My neighbor gave me two poppy stems after they dried and I saved them to try and start new plants from the seeds. They are red and orange poppies. I saved the seeds in plastic bags. How do I go about starting them? - R. -
You can sow those seeds in late April then transplant the seedlings outdoors in late May. Yours may be prime to sow then, as seeds of many poppy (Papaver) species are most likely to sprout if first stored dry for about six months after ripening.
There are a few, less common poppy species that sprout best if planted fresh. If your poppy happens to be one of those, you can't do anything to counteract it. If you have that kind you may see a lower germination rate than if you'd sown them in fall -- perhaps ten to twenty percent of the seed will sprout rather than seventy percent.
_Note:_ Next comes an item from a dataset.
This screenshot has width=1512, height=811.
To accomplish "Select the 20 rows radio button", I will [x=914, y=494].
This isn't usually a great loss since most of us want just a few plants, whereas one poppy seed pod may contain hundreds of seeds.
Since poppy seed is tiny, sow it in a moistened potting mix made especially for starting seeds, such as Ultra Premium Seed Starter. Such mixes have been milled very fine so there are no big gaps where small seed can fall. Fallen seedlings may exhaust their reserves growing back up to the light, or die before reaching it.
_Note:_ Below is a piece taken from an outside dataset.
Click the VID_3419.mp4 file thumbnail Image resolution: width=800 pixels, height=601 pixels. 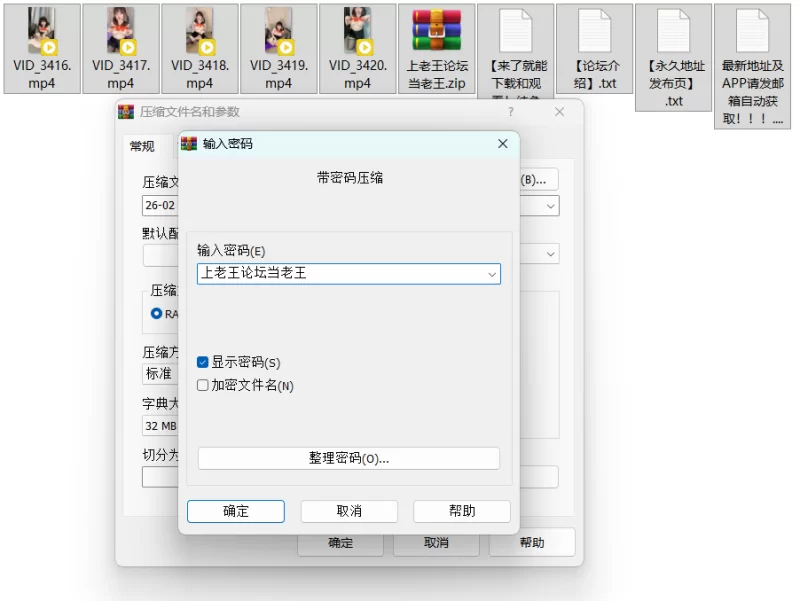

Keep the sown container at 70 degrees. Don't let the surface dry out -- mist it if it begins to dry, or tent the container with clear plastic to maintain the humidity. Light isn't necessary for poppy germination but check daily and move the container into full light as soon as any seeds sprout. Germination usually happens within two weeks.
It's always tempting to start seed early but usually a bad move. Start seeds just four to six weeks before the weather will allow you to move the young plants outside to their permanent locations. Seedlings kept too long under grow lights are apt to become spindly, as only their upper leaves get adequate light.
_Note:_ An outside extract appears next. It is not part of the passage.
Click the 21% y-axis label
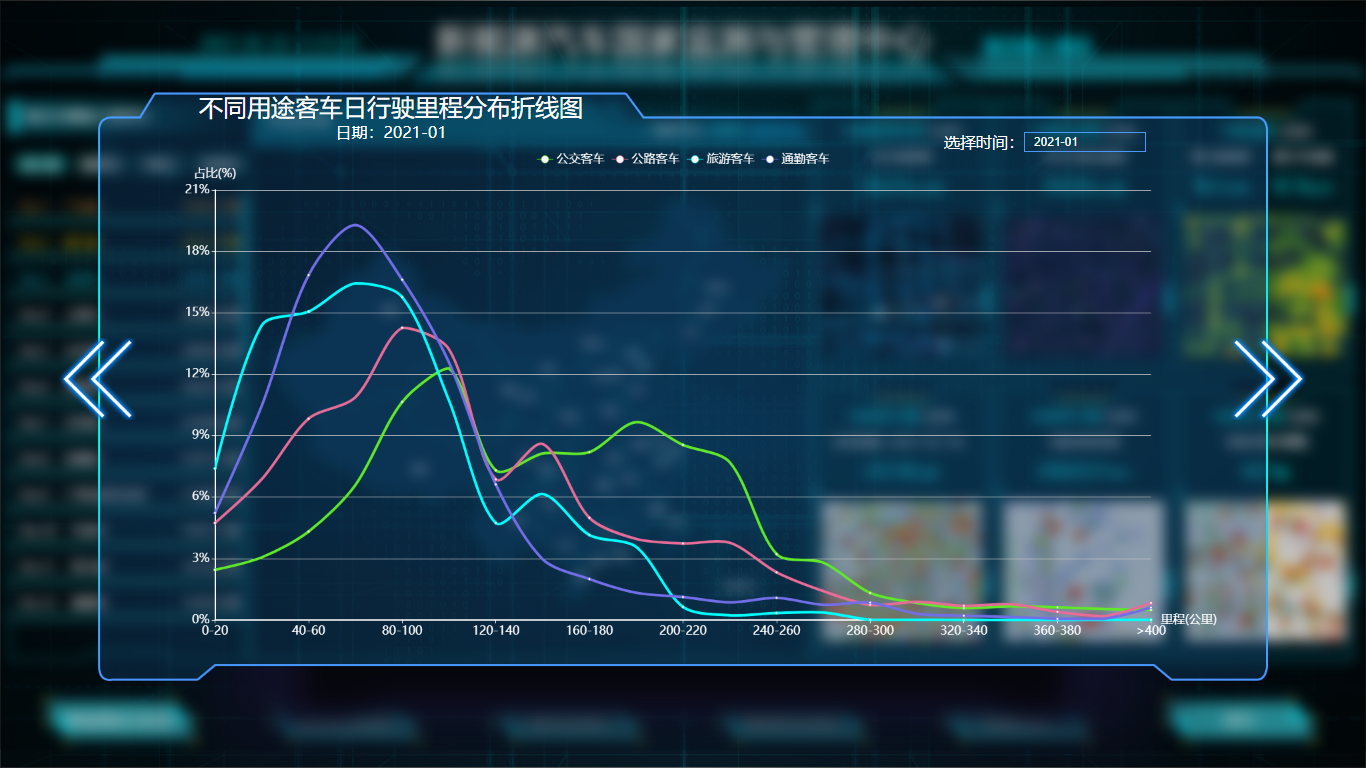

Poppies present a special reason to delay sowing. They develop a tap root, which resents disturbance more as the plant ages. After the tap root reaches the bottom of the container, bends and pokes out a drain hole, it's a poorer candidate for a move. So you're more likely to succeed in transplanting a younger than an older seedling to an outdoor bed.
Do we have hops vines locally?
You say you admired Humulus lupulus in England, G.D. and wonder if it can be purchased hereabouts. You bet! Southeastern Michigan garden centers have a stellar selection of perennials, vines, shrubs and trees. We don't say this just to be pro-Michigan but because we have compared our garden centers to other areas as we travel and work. There have been times in our work as a professional gardeners when we have purchased plants here and taken them with us to clients in Chicago, Boston and New York, because Michigan's growers offered better variety, quality and sizes.
Thanks to many of you condo owners for the advisory...
...after my last week's advice to G.P. about the practicalities of pruning a blue spruce. You're all right, that landscape plants in condominiums are subject to rules which condo residents must respect. That's beyond the scope of our writing, however. We'll keep explaining the "how to" of horticulture and trust our readers to handle the legalities.
That said, here's our horticultural advice about those condo association rules. Seek multiple opinions on the plant choice recommendations included in your rules. Too often we see that very large, fast growing trees such as Austrian pine are recommended there for planting as close as ten feet from foundations. That's a recipe for trouble!
to tree pruning crews who make the effort to communicate effectively with people about their trees. The best can listen to the tree owner's wishes, weigh those against long-term effects of various pruning procedures, come up with a compromise and then explain that in layman's terms. Thumbs up, too, to homeowners who know the talking takes as much skill as the pruning, and appreciate it enough to take extra steps to develop such a parlay.
to inattention to roadside plantings. You've probably washed salt scum off your car several times this winter but never noticed that same white film on trees and shrubs near the street. Drag out a hose as soon as there's a thaw. Rinse those plants before budbreak or the salt will kill soft new growth and even small twigs. If you're in a condo, don't trust to maintenance crews to do this for your communal plantings -- move to have it done.